[Entries supplied]
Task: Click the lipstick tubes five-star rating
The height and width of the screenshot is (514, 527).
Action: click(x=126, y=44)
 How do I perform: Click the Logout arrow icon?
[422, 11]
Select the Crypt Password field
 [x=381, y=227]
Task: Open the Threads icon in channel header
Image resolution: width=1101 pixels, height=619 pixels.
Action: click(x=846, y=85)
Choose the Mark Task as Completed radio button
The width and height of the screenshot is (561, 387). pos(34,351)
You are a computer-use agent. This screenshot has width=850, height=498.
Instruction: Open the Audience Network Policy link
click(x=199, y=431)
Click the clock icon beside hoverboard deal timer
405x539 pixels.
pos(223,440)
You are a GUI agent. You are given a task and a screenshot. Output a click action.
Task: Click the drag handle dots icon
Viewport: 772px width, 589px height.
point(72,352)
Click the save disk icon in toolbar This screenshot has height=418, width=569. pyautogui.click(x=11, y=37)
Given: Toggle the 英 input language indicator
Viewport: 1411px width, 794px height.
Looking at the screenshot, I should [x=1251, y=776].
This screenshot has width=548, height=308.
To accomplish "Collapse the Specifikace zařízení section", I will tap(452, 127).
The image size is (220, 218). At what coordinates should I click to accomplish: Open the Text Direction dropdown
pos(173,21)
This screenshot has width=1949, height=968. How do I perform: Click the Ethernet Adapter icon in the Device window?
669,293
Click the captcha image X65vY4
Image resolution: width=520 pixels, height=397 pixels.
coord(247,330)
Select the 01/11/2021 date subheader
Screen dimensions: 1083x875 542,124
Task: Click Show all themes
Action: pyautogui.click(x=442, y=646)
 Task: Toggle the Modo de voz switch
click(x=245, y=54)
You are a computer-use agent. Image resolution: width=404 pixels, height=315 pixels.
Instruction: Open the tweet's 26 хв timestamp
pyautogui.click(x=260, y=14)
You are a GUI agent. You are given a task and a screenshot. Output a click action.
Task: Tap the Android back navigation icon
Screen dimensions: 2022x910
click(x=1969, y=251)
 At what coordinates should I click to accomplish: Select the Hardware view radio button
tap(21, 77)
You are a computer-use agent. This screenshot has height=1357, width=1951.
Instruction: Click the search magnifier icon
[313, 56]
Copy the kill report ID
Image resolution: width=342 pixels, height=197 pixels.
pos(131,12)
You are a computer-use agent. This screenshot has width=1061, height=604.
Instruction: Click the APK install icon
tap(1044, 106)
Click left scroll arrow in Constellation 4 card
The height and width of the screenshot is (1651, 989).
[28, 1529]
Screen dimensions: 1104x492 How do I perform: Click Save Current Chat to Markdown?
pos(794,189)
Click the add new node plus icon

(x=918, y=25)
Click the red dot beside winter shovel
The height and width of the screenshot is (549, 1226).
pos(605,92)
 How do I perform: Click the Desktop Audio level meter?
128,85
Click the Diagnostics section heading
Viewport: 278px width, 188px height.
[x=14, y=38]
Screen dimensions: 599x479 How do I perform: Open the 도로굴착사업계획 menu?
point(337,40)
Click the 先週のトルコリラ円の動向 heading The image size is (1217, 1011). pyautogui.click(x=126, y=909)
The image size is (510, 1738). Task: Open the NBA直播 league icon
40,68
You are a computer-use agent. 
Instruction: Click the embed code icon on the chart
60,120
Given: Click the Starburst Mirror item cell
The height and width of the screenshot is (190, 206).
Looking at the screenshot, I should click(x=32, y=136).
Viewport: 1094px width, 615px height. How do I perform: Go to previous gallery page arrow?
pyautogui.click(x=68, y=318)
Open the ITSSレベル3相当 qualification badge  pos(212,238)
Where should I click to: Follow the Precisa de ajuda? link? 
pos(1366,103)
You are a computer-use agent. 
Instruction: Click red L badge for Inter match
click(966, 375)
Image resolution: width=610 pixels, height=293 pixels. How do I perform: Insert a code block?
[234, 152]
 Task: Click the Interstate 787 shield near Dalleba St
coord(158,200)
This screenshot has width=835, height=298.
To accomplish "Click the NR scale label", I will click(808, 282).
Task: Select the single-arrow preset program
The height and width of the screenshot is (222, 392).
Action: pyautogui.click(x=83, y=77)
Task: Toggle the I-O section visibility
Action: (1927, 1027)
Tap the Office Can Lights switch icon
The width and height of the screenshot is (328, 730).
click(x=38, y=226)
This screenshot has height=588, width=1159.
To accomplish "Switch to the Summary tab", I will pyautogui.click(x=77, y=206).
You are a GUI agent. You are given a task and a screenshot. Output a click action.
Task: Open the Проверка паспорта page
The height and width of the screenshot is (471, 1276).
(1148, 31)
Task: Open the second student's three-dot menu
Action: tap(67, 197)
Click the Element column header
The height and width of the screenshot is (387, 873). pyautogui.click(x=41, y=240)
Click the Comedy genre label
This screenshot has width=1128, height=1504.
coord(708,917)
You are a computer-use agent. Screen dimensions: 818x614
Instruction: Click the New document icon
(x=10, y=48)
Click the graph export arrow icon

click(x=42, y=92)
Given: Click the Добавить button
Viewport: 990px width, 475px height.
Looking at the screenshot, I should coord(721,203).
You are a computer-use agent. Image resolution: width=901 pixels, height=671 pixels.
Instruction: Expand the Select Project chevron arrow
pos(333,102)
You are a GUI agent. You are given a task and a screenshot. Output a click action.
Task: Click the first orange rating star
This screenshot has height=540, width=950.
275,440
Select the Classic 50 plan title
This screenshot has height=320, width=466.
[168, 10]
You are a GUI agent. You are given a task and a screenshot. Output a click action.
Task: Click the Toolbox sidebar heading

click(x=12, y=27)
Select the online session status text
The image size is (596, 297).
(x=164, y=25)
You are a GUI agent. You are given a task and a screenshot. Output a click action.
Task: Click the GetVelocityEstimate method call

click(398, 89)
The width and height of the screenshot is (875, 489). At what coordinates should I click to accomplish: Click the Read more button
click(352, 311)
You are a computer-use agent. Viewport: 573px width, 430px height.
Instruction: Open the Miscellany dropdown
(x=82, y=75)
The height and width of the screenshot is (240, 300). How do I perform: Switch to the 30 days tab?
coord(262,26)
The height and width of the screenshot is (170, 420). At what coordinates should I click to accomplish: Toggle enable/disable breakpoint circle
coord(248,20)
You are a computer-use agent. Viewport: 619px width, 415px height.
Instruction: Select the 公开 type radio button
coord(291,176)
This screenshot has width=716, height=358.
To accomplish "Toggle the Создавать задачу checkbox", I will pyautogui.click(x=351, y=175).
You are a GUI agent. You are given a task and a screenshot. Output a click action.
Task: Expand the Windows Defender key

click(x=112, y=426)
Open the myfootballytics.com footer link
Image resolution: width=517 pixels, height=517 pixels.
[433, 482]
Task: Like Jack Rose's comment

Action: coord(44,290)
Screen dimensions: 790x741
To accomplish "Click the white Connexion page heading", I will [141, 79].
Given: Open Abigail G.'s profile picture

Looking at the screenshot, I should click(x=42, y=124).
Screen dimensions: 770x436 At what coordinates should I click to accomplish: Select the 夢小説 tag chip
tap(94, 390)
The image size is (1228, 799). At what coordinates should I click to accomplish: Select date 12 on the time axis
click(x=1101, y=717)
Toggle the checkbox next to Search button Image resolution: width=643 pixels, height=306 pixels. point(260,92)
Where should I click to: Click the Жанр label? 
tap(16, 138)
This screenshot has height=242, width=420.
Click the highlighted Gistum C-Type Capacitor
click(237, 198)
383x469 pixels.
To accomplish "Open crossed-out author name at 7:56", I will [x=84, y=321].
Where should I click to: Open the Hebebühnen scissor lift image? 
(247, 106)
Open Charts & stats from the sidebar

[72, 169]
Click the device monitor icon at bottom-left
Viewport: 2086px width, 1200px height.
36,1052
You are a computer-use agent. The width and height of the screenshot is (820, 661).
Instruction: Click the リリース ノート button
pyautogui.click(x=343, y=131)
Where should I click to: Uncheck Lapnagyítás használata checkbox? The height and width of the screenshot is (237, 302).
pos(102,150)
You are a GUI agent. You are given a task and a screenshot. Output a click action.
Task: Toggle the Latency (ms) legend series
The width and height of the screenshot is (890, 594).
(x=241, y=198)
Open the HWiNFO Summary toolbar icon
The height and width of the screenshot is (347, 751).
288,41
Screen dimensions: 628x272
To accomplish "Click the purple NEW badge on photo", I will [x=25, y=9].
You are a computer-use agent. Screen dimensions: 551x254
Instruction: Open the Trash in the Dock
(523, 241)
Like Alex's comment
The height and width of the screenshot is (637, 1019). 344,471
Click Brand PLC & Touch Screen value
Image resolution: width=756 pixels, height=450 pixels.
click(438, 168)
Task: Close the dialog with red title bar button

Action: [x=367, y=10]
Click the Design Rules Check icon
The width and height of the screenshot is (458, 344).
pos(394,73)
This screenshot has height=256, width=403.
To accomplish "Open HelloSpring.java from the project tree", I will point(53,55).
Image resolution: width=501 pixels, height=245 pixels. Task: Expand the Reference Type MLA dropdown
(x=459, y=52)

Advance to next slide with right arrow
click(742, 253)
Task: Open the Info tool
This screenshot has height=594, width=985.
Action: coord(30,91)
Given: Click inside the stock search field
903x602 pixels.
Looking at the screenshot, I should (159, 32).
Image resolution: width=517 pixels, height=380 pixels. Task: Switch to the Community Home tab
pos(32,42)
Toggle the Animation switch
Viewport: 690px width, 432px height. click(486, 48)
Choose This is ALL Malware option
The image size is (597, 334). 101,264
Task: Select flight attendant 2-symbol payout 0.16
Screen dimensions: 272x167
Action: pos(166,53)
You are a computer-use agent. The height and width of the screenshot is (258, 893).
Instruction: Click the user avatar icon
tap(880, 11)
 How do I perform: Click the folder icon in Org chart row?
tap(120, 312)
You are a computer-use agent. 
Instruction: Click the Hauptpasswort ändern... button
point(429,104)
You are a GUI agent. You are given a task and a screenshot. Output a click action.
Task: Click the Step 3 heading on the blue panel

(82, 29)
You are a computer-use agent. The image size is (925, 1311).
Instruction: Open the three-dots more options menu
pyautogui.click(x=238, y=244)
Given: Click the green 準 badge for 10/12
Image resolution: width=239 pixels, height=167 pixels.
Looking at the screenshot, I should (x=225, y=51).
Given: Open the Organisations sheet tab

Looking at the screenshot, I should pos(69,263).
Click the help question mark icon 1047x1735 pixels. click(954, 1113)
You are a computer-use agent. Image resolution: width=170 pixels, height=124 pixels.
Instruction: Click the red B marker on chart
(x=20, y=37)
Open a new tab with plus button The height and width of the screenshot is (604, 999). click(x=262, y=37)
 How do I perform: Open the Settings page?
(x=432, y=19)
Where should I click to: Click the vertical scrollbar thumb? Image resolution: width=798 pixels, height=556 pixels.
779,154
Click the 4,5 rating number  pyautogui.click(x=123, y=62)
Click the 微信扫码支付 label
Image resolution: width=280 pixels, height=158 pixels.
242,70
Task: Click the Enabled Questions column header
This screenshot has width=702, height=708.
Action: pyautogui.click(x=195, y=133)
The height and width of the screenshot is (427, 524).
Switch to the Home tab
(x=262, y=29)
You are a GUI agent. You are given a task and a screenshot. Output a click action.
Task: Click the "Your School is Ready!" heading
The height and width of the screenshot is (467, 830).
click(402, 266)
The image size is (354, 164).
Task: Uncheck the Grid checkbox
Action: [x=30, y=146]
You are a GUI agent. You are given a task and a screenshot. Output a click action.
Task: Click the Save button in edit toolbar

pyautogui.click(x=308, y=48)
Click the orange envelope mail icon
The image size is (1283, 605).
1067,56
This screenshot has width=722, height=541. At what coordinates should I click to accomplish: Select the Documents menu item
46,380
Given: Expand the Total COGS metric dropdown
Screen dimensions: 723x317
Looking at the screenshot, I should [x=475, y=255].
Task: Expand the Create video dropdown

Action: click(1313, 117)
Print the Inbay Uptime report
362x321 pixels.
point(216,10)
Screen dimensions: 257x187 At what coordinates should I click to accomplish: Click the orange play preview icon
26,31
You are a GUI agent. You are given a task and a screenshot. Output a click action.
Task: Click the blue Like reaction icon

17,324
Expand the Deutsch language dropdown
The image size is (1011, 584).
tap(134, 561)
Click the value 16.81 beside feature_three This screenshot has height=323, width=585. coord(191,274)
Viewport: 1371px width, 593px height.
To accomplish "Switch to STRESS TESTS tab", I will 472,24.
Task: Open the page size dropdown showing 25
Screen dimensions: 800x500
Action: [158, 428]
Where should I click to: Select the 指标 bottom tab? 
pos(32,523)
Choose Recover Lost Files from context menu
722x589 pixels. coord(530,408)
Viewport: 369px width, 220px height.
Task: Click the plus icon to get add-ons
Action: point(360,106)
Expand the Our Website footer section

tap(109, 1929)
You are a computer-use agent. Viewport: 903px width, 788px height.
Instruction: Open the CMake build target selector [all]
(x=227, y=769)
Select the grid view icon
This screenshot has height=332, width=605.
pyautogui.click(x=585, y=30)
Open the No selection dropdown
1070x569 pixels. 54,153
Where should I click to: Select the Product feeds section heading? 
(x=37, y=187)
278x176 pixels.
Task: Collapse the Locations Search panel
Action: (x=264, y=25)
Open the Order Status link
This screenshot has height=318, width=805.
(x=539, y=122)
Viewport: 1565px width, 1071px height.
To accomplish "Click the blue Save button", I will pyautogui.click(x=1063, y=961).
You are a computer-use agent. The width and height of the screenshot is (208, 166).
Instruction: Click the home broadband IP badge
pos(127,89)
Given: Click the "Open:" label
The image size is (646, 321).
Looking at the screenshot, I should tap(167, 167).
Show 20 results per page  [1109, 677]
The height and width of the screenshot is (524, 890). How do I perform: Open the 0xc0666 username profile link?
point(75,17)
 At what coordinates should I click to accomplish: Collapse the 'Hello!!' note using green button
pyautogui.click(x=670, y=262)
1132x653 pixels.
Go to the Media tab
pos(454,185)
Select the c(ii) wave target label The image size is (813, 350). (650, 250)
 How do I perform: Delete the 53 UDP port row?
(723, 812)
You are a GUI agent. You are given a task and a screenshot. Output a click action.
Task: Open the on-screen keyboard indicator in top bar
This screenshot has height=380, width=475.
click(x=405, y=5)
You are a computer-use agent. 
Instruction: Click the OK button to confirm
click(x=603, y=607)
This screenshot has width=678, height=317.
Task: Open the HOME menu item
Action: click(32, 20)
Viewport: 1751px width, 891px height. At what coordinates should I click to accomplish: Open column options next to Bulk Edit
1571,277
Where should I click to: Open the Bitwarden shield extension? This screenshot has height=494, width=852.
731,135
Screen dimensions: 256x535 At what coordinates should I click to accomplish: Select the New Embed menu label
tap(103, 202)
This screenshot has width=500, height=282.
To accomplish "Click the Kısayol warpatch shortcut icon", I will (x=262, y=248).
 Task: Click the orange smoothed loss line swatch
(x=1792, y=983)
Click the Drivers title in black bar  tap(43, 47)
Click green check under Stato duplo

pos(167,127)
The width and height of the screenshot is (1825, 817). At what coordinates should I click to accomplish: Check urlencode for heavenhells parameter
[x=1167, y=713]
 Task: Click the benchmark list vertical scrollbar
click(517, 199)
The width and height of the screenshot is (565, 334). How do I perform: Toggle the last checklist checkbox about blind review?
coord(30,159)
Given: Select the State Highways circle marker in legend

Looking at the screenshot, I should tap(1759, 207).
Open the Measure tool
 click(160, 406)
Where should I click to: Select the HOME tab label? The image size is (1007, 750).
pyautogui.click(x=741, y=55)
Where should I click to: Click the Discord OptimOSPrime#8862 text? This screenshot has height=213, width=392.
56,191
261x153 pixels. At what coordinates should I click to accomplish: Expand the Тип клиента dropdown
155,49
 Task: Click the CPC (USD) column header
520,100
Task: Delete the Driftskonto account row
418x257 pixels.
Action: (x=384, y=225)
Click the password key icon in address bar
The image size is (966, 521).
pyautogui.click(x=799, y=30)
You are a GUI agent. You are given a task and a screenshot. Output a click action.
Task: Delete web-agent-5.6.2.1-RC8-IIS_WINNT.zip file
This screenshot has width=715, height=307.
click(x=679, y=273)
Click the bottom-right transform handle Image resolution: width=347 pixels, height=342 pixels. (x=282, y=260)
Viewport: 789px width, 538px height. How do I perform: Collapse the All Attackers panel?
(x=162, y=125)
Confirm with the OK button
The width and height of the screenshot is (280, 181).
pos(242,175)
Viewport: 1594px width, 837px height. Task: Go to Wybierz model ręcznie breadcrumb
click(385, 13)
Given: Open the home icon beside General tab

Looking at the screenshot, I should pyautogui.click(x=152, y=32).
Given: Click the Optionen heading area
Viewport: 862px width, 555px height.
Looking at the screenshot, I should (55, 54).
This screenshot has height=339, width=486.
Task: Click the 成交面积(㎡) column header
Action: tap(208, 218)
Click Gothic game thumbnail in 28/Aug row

[Task to complete]
Reproduce the records word for word, from the first line through the line that contains "Looking at the screenshot, I should [x=1251, y=776].".

[Reply]
Task: Click the lipstick tubes five-star rating
The height and width of the screenshot is (514, 527).
Action: click(x=126, y=44)
 How do I perform: Click the Logout arrow icon?
[422, 11]
Select the Crypt Password field
 [x=381, y=227]
Task: Open the Threads icon in channel header
Image resolution: width=1101 pixels, height=619 pixels.
Action: click(x=846, y=85)
Choose the Mark Task as Completed radio button
The width and height of the screenshot is (561, 387). pos(34,351)
You are a computer-use agent. This screenshot has width=850, height=498.
Instruction: Open the Audience Network Policy link
click(x=199, y=431)
Click the clock icon beside hoverboard deal timer
405x539 pixels.
pos(223,440)
You are a GUI agent. You are given a task and a screenshot. Output a click action.
Task: Click the drag handle dots icon
Viewport: 772px width, 589px height.
point(72,352)
Click the save disk icon in toolbar This screenshot has height=418, width=569. pyautogui.click(x=11, y=37)
Given: Toggle the 英 input language indicator
Viewport: 1411px width, 794px height.
Looking at the screenshot, I should [x=1251, y=776].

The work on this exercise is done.